Advantages of vectorization and using built-in _l*df functions

What exactly are the characteristics of the built-in, vectorized functions that make them superior to coding log-likelihoods and adding to target by hand? Is it that the analytic derivatives are coded up behind the scenes, making the differentiation faster? superior numeric stability? prevention of loops via matrix math? It’s probably a combination of all three, but how should I think about what facets of my particular problem will influence the relative importance of these considerations?

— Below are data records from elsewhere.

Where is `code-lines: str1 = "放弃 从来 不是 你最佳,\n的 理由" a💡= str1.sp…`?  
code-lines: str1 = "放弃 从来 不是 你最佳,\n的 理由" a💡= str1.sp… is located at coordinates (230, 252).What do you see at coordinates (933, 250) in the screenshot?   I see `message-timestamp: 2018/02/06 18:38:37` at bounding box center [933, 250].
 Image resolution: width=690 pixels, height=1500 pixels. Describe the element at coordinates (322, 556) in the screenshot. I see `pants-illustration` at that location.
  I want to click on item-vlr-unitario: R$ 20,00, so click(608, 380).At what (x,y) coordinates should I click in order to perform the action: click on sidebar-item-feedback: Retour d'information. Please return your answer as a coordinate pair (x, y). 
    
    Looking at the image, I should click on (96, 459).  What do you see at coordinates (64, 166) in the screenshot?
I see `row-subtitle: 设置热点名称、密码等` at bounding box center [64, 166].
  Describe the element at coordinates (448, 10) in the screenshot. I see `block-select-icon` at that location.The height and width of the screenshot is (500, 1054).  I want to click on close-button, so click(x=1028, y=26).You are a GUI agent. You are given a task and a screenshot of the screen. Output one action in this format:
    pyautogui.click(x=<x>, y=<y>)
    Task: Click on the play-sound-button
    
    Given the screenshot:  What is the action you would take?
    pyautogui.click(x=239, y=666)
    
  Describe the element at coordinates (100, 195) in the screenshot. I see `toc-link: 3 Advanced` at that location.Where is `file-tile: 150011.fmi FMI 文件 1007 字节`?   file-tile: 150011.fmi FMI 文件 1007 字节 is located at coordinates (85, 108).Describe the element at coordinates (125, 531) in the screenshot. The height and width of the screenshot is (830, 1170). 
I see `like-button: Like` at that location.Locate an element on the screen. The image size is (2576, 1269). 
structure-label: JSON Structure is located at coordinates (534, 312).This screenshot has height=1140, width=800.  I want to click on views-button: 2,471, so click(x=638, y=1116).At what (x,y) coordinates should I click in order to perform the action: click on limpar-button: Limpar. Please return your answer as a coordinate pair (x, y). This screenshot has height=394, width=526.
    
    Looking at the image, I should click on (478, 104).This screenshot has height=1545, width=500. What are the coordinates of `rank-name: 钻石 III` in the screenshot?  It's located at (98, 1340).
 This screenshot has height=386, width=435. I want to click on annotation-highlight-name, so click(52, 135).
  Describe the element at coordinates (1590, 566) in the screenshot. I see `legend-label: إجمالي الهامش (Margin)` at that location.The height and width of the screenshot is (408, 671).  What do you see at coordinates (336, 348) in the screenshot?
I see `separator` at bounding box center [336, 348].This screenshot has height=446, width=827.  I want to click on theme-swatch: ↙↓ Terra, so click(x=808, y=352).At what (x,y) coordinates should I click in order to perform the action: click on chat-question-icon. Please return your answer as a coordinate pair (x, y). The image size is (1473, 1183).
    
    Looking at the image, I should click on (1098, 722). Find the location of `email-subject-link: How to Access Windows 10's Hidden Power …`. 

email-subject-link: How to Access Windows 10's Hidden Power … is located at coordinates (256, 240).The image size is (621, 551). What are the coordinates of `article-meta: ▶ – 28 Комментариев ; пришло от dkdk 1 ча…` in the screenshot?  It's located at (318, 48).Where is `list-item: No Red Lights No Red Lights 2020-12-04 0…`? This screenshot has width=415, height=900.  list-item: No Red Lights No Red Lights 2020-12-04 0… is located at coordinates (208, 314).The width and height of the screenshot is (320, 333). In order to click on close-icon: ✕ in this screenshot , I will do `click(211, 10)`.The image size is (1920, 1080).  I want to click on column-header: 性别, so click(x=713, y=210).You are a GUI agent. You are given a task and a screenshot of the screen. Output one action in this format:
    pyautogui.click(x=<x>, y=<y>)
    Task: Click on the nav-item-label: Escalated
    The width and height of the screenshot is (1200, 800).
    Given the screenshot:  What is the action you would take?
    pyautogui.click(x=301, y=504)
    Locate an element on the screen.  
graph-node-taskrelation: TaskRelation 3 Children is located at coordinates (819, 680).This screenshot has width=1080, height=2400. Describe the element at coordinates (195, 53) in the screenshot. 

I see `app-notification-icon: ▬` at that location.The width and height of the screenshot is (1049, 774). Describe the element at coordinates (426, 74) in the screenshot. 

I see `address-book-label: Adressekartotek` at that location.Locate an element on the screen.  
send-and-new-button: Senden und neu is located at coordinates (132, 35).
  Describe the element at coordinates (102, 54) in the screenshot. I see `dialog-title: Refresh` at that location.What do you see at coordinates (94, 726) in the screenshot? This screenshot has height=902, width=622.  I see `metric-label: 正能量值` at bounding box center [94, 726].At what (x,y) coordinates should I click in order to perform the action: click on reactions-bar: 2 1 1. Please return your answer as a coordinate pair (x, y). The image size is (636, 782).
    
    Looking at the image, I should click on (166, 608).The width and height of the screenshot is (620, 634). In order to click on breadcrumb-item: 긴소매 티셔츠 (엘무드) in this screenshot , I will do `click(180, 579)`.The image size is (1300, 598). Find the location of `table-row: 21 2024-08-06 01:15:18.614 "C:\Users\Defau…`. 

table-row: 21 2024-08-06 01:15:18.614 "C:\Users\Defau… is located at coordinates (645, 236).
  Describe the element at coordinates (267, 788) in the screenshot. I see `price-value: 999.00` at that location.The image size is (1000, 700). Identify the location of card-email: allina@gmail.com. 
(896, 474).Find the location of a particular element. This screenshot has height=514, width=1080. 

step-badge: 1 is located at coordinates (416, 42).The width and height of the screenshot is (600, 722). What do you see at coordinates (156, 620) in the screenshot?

For background, I am working with a likelihood involving censored Weibull-like variables. I do not believe this likelihood can be vectorized with weibull_lpdf and weibull_lccdf because those functions return the log-pdf and log-survival summed across the entire input vector. (I know I haven’t explained well why I can’t vectorize, but I don’t want to get too bogged down in the specifics of my particular problem. If you are unusually curious or just like reading ugly code, the Stan file is here.)

Right now my code loops through the N observations, calling the weibull_lpdf and weibull_lccdf functions when possible in order to obtain component likelihood quantities like the log-instantaneous hazard. Are there ways to do DIY vectorization to get most of the speed/stability benefits of the built-in functions? Should I be writing my own _lpdf function and somehow specifying analytic derivatives somewhere?

Only the first two.

You can’t do it from within the Stan language. You have to declare but not define a user-defined function and #include a C++ definition for that function. But in the case of just looping over a vector to get component-wise likelihoods, I think calling weibull_lpdf and weibull_lccdf is fine.

See the discussion in the manual chapter on efficiency for the full story.

The biggest issue is a compressed autodiff graph leading to fewer virtual function calls and more memory locality in the backward pass of autodiff.

The second big issue is shared computations, i.e., only computing log(sigma) once in
y ~ normal(mu, sigma) when y is a vector.

The third big issue is that we drop constant terms using the ~ notation, so y ~ normal(mu, sigma) is more efficient than target += normal_lpdf(y | mu, sigma).